## Start Source passage
Long Term Outsourcing Relationships – Customer and Service Provider Concerns

The Clock for the Long Now, a project of the Long Now Foundation, is intended to keep time accurately for 10,000 years. It was conceived by Danny Hillis in 1986 as a way of connecting us with future generations. Unable to predict what the world would look like in 10,000 years, but faced with the challenge of developing an object that would last that long, keep time accurately over the duration and be useful, the designers were forced to abandon short term thinking in favour of the long term. They had to deal with the most fundamental issues such as the problem that no one has any idea what measure of time the human race will use in the year 12000. They began, not by trying to make existing time pieces last for longer and longer periods of time, but, rather, by identifying the basic design principles that such a clock would need to satisfy; things like longevity, maintainability, transparency and scalability. (For more information on the 10,000 year clock, see http://electronics.howstuffworks.com/gadgets/clocks-watches/10000-year-clock.htm or http://en.wikipedia.org/wiki/Clock_of_the_Long_Now.)

There is a connection between the Long Now Foundation and the outsourcing industry. And no, notwithstanding the secret wishes of service providers, the lesson is not that now is the time to start thinking about 10,000 year contracts. Instead, it is their approach to developing an object that would last, continue to function, and be useful for 10,000 years can act as a guide to the outsourcing industry as it grapples with how to design and implement long term outsourcing relationships. As the Long Now Foundation began by identifying the basic design principles of the 10,000 year clock, the right way to tackle the problem of long term outsourcing is to first identify the “design principles” that long term outsourcing relationships need to address, i.e. what are the concerns of the customer and the service provider with long term arrangements? Once the concerns have been identified, it will be possible to talk about the provisions that should be included in the outsourcing contract to deal with them.
## End Source passage
## Start Dataset rows
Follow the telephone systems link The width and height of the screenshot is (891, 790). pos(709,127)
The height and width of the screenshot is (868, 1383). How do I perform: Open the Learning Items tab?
## End Dataset rows
## Start Dataset rows
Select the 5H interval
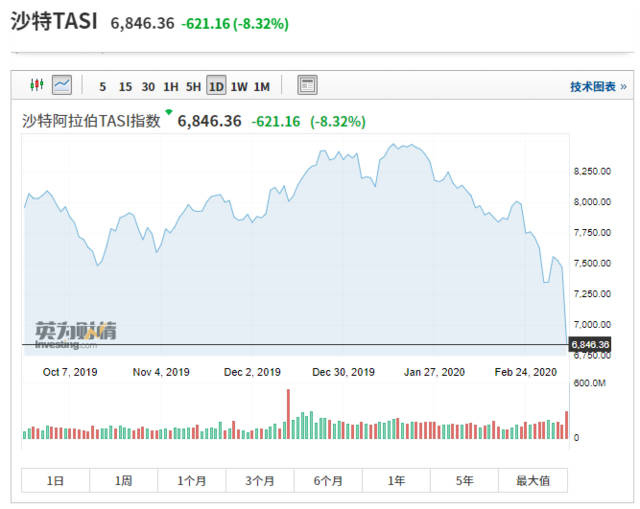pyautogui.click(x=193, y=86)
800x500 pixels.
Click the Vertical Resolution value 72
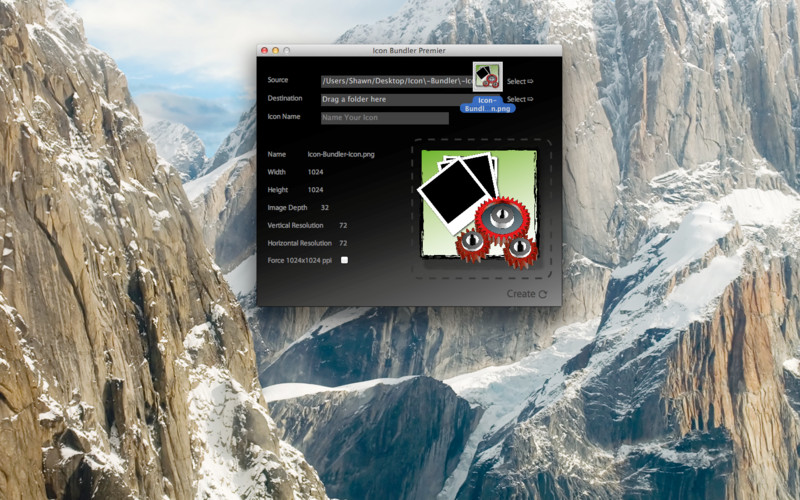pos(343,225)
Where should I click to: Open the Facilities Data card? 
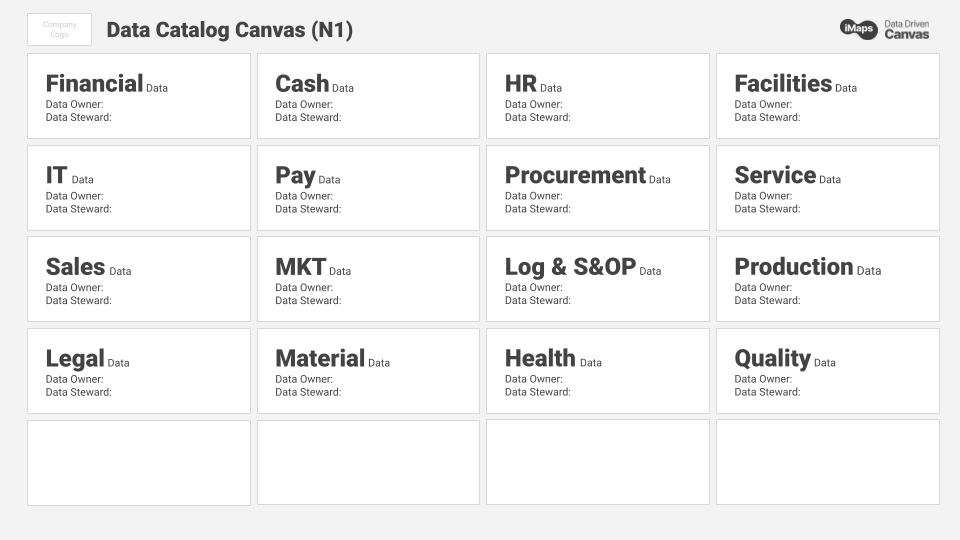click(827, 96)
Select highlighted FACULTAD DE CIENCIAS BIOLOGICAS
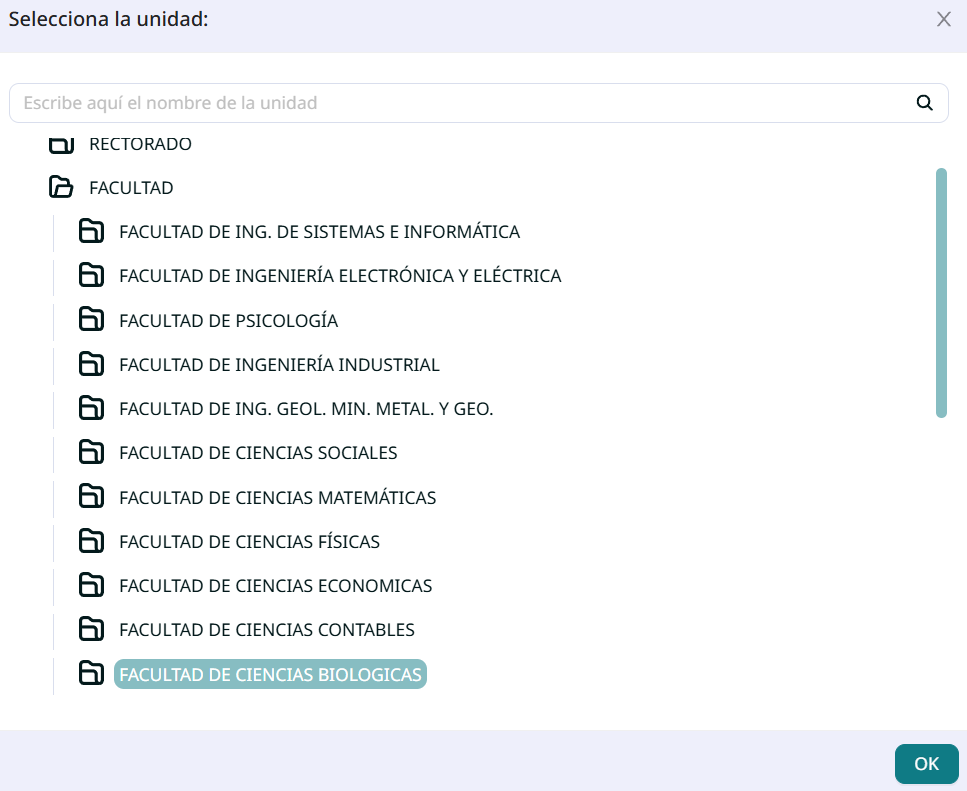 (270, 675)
## End Dataset rows
» **Problems and tasks**
1. List the basic design principles that the outsourcing passage above says the 10,000-year clock had to meet.
2. Sum up the outsourcing passage in two sentences.

» **Expected results**
1.
- longevity
- maintainability
- transparency
- scalability

2. The Clock for the Long Now, meant to keep accurate time for 10,000 years, was designed by first identifying basic design principles such as longevity, maintainability, transparency and scalability, rather than by making existing timepieces last longer. In the same way, long-term outsourcing relationships should be planned by first identifying the concerns of the customer and the service provider, after which the contract provisions to deal with those concerns can be discussed.